(Dataset entries)
---+---

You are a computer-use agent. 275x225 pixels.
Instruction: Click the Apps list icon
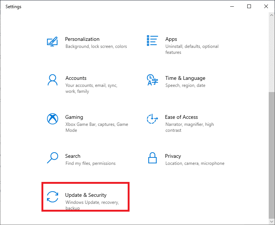152,41
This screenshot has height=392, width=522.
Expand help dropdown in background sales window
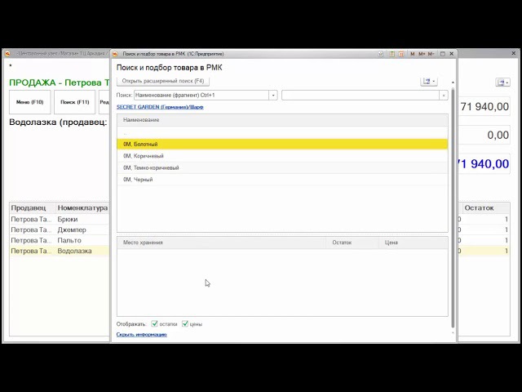coord(502,82)
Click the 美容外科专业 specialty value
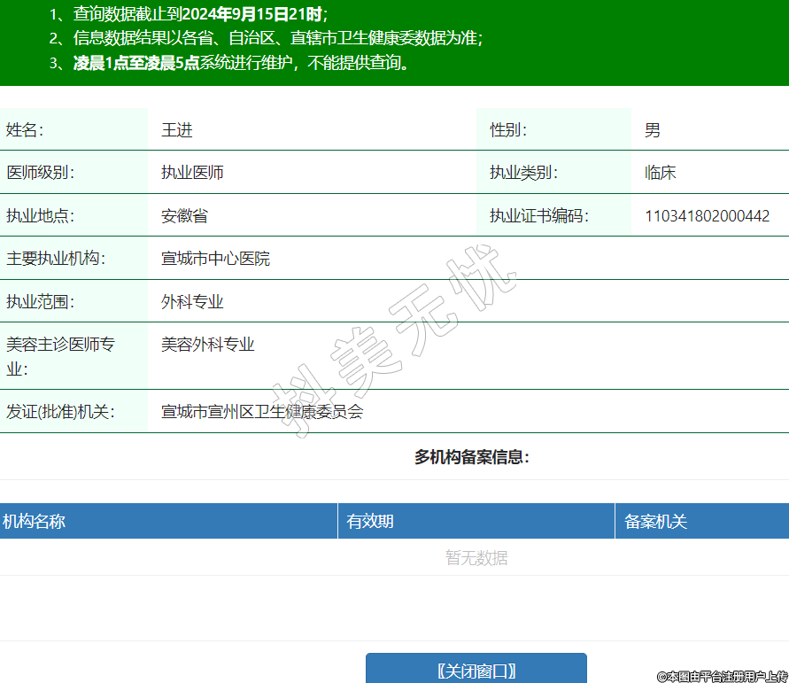The image size is (789, 683). point(208,345)
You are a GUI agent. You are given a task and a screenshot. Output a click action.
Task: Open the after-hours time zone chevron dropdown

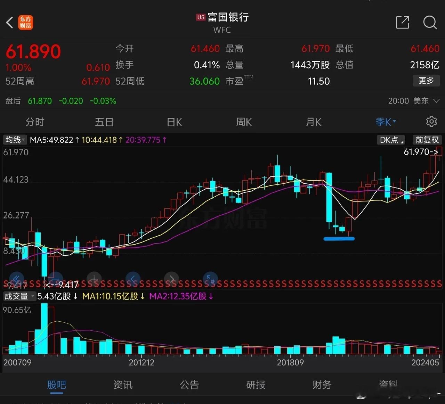click(x=437, y=101)
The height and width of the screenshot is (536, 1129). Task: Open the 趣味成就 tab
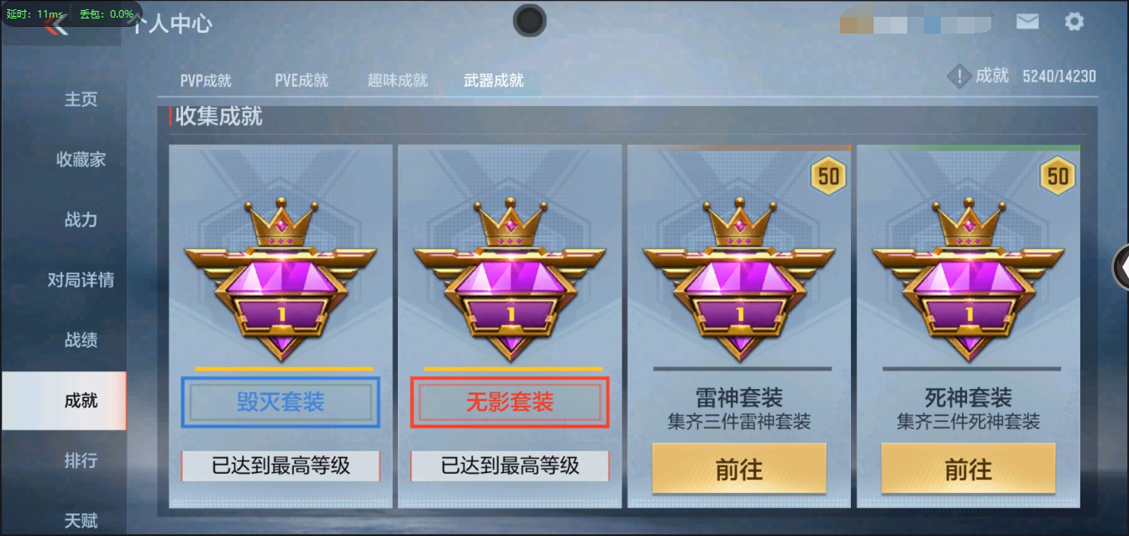tap(397, 81)
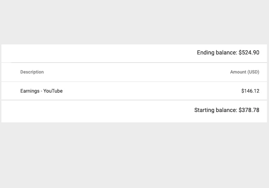Select the Description column header
The width and height of the screenshot is (269, 188).
(32, 72)
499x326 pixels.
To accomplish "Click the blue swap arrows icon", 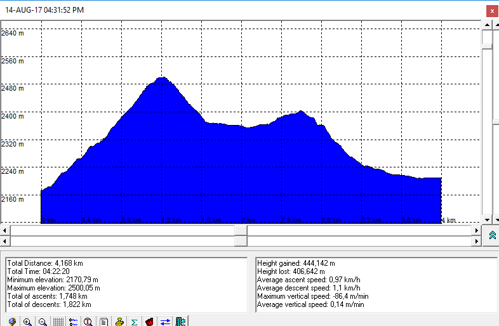I will click(165, 322).
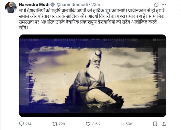Click the 50K views count
Image resolution: width=181 pixels, height=130 pixels.
[129, 124]
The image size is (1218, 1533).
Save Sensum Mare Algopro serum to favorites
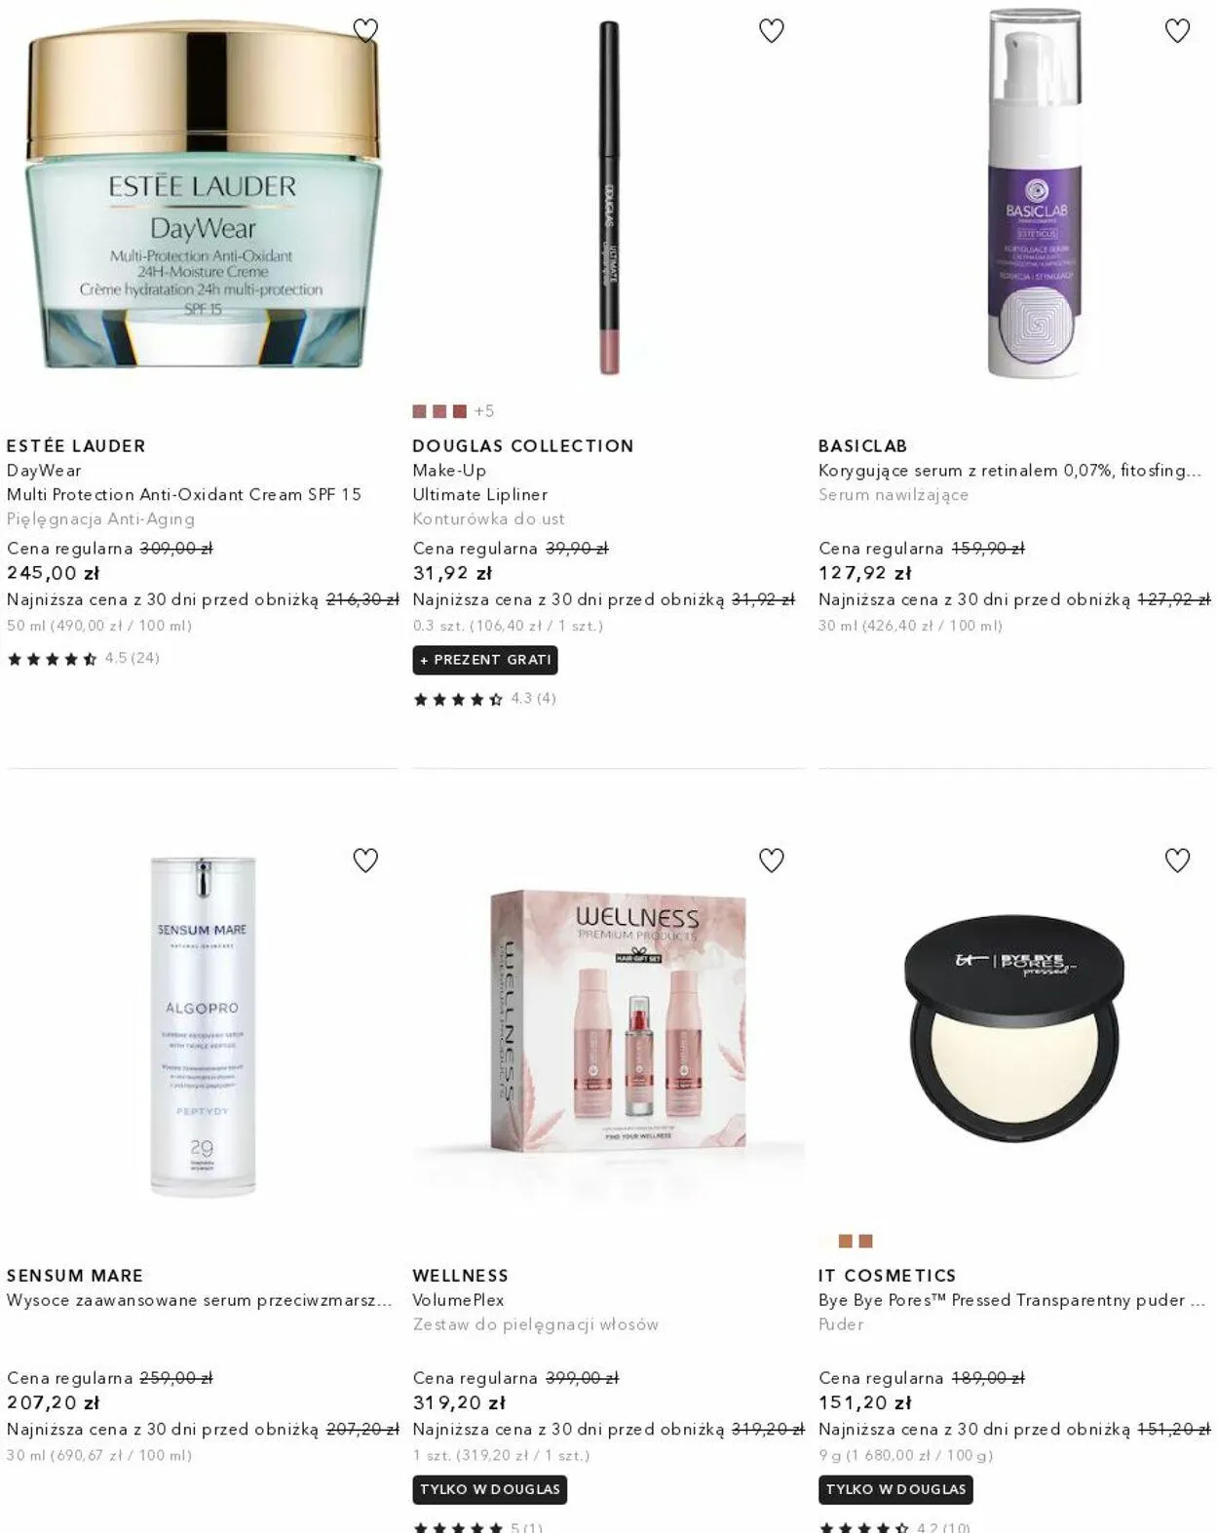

---+---

| PROBLEM TO WORK ON |
Copy out, from the data above, every line holding the word "agent".

| WRITTEN ANSWER |
You are a computer-use agent. 275x225 pixels.
You are a GUI agent. You are given a task and a screenshot. Output a click action.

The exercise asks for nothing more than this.